I was apprehensive about getting this book because of the hoax perpetuated by the author, "J.T. Leroy." What can I say? Knowing this woman is capitalizing on what everyone believed was a real childhood rife with sexual abuse, child endangerment, and drug use just left a bad taste in my mouth. I was still curious however, and decided to get it off PBS.
I was quite shocked to find I really, really liked it. It's a very quick read (I finished it in 2 days) but it's very entertaining and the characters and crazy situations they get into are interesting, sad and sometimes even funny. I was especially fond of the gun-toting geisha boy Pie and the sexy cheerleader Sundae. They made a very cool team when they went to rescue "Sarah" a.k.a. Cherry Vanilla from the evil Le Loup :-) the story itself is fast-paced and borders on magical realism, and the dialogue is replete with all these colorful Southern sayings. I'd also have to disagree with a previous reviewer who said that "The Heart is Deceitful..." was better. "Sarah" elicited a variety of emotions in me, whereas "The Heart..." just made me feel uncomfortable. I heard this book was also slated to become a movie, but was ditched after the truth of Leroy's identity was discovered. That's too bad, as I think this would've been a really cool, campy film, right up there next to "Rocky Horror Picture Show" or "Priscilla, Queen of the Desert."
So anyway, this is a really awesome book and I highly recommend it. I don't recommend however, that you buy a new copy. Try to get it from PBS or the library. As much as I enjoy Leroy's works, I don't enjoy the thought that this delusional psycho nutbag is cashing a royalty check with her crazy lies.
Knowing that JT LeRoy
is really a 39-year-old mother originally from Brooklyn
didn't make me enjoy this book any less than The Heart is Deceitful Above All Things
. (I had read the latter before learning anything about the "gender-bending West Virginian jailbait lot lizard.") But this one had less of an impact on me, as I felt I'd heard it all before--both books are very similar. The dishes served at the Doves diner sure made me laugh, though!
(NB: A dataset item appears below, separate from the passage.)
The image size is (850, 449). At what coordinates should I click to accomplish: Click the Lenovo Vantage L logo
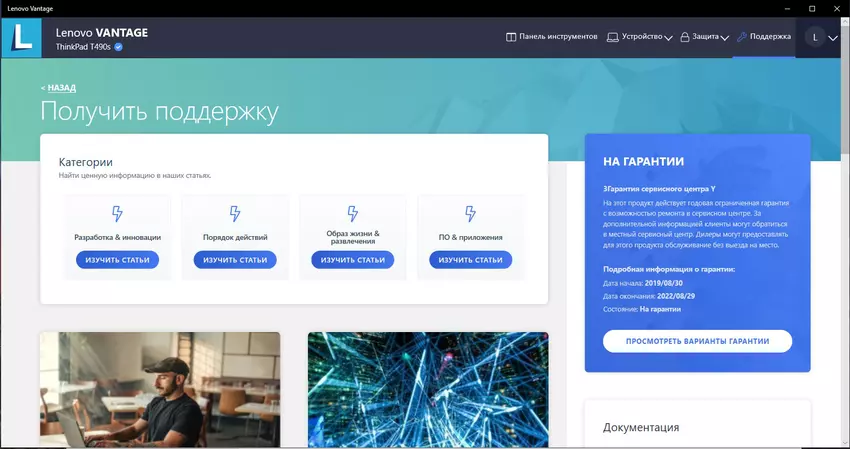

Probably one of the most intense books of it's kind ever sice "Achild called It"
This book is a work of fiction; it's written by a 40-year-old woman posing as a teen transsexual. It's okay -- I bought it after the James Frey mishap. The fiction is creative, but it isn't true. Judge for yourself, heh.
Definitely not your average book, with it's off color subject matter. It was definitely a pretty good read. Not as good as Pimp though. Certainly not disapointed I read it.
Who would have thought that there were so many truckstop devotees of cross-dressing children in West Virginia? In this disturbing debut novel by 19-year-old LeRoy, they appear to be everywhere. The narrator, a 12-year-old boy, has renamed himself Sarah after his whorish mother because he has learned from her example that "Most anything you want in this world is easier when you're a pretty girl." Following in her footsteps, he plies his trade at the Doves, a truckstop/gourmet restaurant run by Glad, a despotic pimp with a heart of gold. When his mother rejects him, Sarah runs away from the Doves and finds his way to the hellish Three Crutches, a rival truckstop run by the evil Le Loup. Taken for a girl, and then advertised as Saint Sarah in a money-making ploy by Le Loup, Sarah is expected to bless truckers and then walk on water. Will these experiences convince Sarah to resume the life of a full-time boy? And will he discover that there's no place like home? Sometimes Sarah's masochistic attention-getting strategies and desperate need to be loved are genuinely moving, but the freak-show world LeRoy conjures up never quite gels.
I had to stop at the 5th page. Not at all my type of book.
I know that LeRoy has a big underground following (even if he's not real) but Sarah was too much for me. It just felt like a Heart is Deceitful.2 or something. I think Sarah came out first but wasn't done as well. The entire time I was like-are you serious? Ya know, cuz its based on his life.